At three bells precisely a group of ward-room officers emerged from the after-hatchway, and seated themselves upon camp-stools, in a central position, with the stars and stripes for a canopy. _That_ was the royal box. The sailors looked round for the Commodore but neither Commodore nor Captain honored _the people_ with their presence.

At the call of a bugle the band struck up _Hail Columbia_, the whole audience keeping time, as at Drury Lane, when _God Save The King_ is played after a great national victory.

At the discharge of a marine's musket the curtain rose, and four sailors, in the picturesque garb of Maltese mariners, staggered on the stage in a feigned state of intoxication. The truthfulness of the representation was much heightened by the roll of the ship.

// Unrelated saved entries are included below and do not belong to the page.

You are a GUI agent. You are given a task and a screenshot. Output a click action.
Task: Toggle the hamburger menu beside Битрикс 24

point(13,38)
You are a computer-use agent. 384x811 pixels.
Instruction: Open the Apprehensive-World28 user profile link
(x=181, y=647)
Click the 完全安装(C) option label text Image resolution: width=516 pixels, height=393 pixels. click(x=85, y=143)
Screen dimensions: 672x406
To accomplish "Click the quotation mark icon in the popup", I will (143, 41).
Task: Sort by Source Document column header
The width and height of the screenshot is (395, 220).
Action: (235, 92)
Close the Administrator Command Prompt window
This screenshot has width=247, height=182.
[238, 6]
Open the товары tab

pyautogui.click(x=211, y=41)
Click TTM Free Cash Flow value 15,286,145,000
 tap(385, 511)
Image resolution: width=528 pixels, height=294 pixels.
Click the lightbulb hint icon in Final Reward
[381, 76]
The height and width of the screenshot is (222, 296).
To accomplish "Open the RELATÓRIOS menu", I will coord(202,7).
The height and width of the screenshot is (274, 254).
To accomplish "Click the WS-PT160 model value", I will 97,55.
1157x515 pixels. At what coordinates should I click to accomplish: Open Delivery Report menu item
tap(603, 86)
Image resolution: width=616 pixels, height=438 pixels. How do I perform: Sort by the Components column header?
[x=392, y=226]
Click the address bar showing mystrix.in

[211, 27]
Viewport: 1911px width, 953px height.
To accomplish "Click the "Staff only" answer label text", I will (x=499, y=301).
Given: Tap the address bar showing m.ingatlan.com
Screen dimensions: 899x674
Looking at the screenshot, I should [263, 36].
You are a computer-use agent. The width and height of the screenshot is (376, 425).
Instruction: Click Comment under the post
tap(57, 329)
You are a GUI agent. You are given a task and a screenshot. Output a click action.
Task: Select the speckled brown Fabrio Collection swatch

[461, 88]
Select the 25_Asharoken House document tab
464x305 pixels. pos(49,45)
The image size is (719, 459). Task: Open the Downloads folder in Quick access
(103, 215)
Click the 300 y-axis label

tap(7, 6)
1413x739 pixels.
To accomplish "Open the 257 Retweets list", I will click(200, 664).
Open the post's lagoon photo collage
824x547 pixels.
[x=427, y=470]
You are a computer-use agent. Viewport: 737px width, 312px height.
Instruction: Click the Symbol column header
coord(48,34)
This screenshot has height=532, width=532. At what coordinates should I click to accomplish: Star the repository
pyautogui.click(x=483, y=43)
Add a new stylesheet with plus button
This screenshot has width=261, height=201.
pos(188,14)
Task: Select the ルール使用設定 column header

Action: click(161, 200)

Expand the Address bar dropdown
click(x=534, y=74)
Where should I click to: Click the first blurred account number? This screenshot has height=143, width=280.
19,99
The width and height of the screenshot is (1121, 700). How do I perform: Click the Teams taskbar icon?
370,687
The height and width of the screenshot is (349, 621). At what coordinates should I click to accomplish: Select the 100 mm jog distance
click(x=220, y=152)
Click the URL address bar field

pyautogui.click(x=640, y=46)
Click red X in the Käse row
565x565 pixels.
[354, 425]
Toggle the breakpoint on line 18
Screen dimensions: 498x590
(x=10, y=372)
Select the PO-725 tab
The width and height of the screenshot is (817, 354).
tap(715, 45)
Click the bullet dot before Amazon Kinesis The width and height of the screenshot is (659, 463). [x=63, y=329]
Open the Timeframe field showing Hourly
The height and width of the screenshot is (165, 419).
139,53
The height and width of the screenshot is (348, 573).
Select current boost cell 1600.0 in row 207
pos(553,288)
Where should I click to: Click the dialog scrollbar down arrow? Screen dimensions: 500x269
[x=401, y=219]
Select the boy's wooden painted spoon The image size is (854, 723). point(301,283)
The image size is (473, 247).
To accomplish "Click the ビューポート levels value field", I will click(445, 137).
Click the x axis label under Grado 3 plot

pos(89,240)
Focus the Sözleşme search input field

"The Commodore," "Old Luff," "The Mayor," and "Gin and Sugar Sall," were played to admiration, and received great applause. But at the first appearance of that universal favourite, Jack Chase, in the chivalric character of _Percy Royal-Mast_, the whole audience simultaneously rose to their feet, and greeted hire with three hearty cheers, that almost took the main-top-sail aback.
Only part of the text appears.